**Exercise directions**
Can you write out these entries again, swapping every "screenshot" for "screen capture" and changing nothing else? Leave the pictures out.

-- Start Recorded information --

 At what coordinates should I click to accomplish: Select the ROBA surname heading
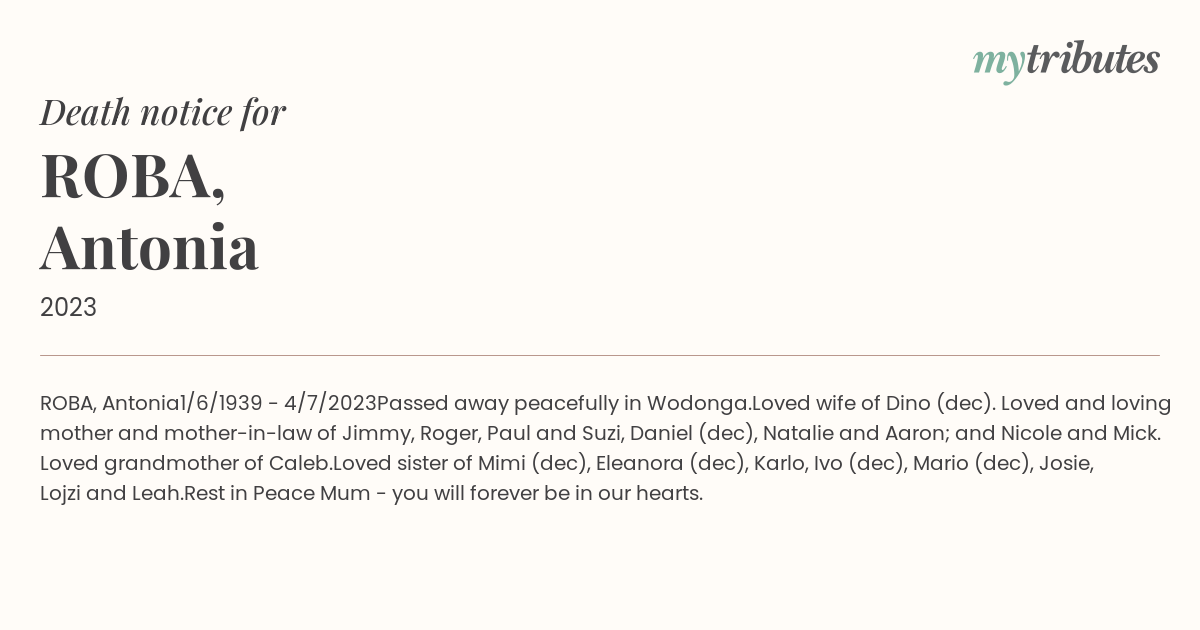pos(133,176)
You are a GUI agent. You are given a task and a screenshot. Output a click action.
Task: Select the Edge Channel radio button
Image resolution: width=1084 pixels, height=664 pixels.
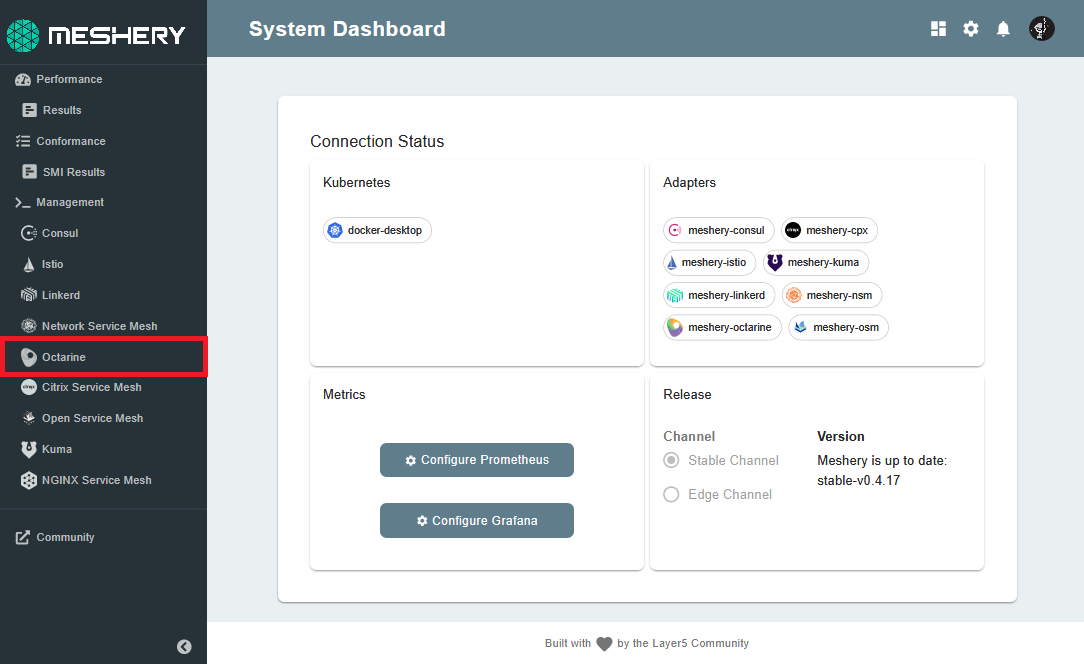click(671, 495)
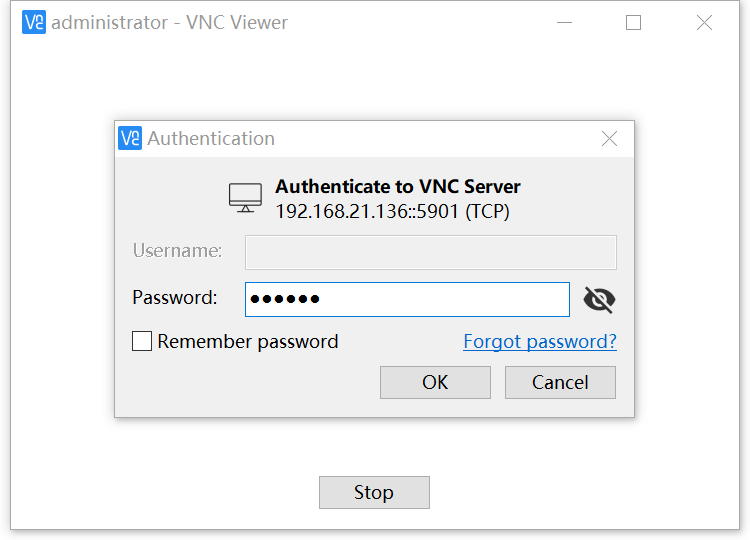Click the Password: field label

pyautogui.click(x=174, y=298)
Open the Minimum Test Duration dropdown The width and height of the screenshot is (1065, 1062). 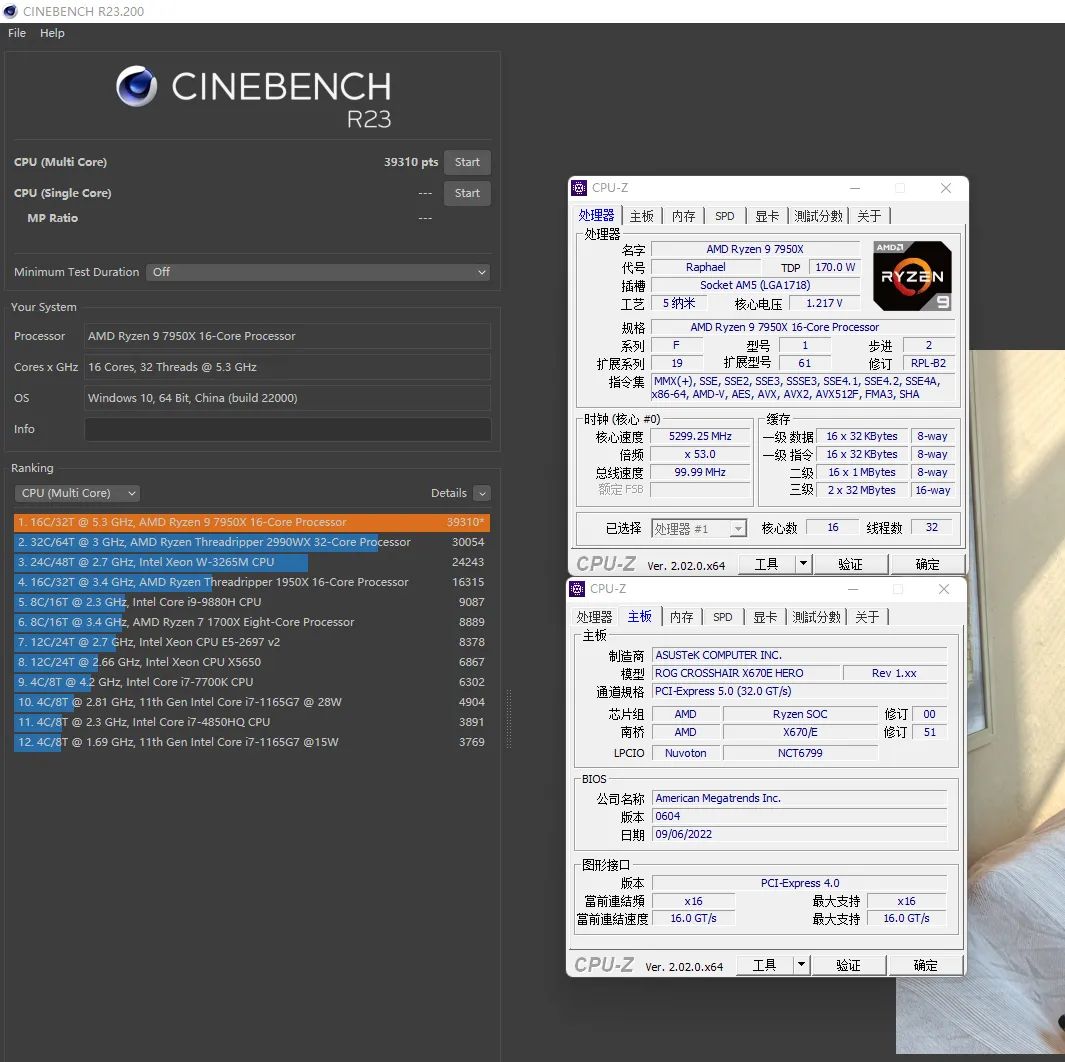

-- End Recorded information --

**Written reply**
 At what coordinates should I click to accomplish: Select the ROBA surname heading
pos(133,176)
You are a GUI agent. You are given a task and a screen capture. Output a click action.
Task: Select the Edge Channel radio button
Image resolution: width=1084 pixels, height=664 pixels.
click(671, 495)
Click the Password: field label

pyautogui.click(x=174, y=298)
Open the Minimum Test Duration dropdown The width and height of the screen capture is (1065, 1062). 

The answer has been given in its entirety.